Used for questions on the science fiction genre itself, including its tropes and conventions. Should **not** be used to categorize questions about specific works of science fiction.
Science fiction is a genre with a long and storied past. The modern science fiction story dates back to the late 1800s of Wells and Verne, though earlier stories like Shelley's Frankenstein, Swift's Gulliver's Travels and Kepler's Somnium all have science fiction elements. Published in 1620 through 1630, the latter was regarded by Isaac Asimov and Carl Sagan as the first science fiction story.
Robert A. Heinlein provided a good short definition of the science fiction genre: "realistic speculation about possible future events, based solidly on adequate knowledge of the real world, past and present, and on a thorough understanding of the nature and significance of the scientific method."

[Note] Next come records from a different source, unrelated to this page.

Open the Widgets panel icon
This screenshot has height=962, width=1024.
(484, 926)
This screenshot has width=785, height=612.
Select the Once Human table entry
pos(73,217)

The most common distinction between fantasy and science fiction (an often blurred boundary) is that futuristic and space-based stories tend to fall into the science fiction category, whereas historical and medieval stories lean more towards fantasy.
This division by setting then leads into a separation between "hard" and "soft" science fiction: "soft" science fiction is where the science itself does not necessarily stand up under close examination and tends to be a case of a story happening to exist in a futuristic setting. "Hard" science fiction, by contrast, has a self-consistent view of the future where scientific developments do not violate what we know about the universe.
There are many further sub-genres within science fiction as well: steampunk, cyberpunk, space opera and space western are just some of the relatively arbitrary divisions within the genre.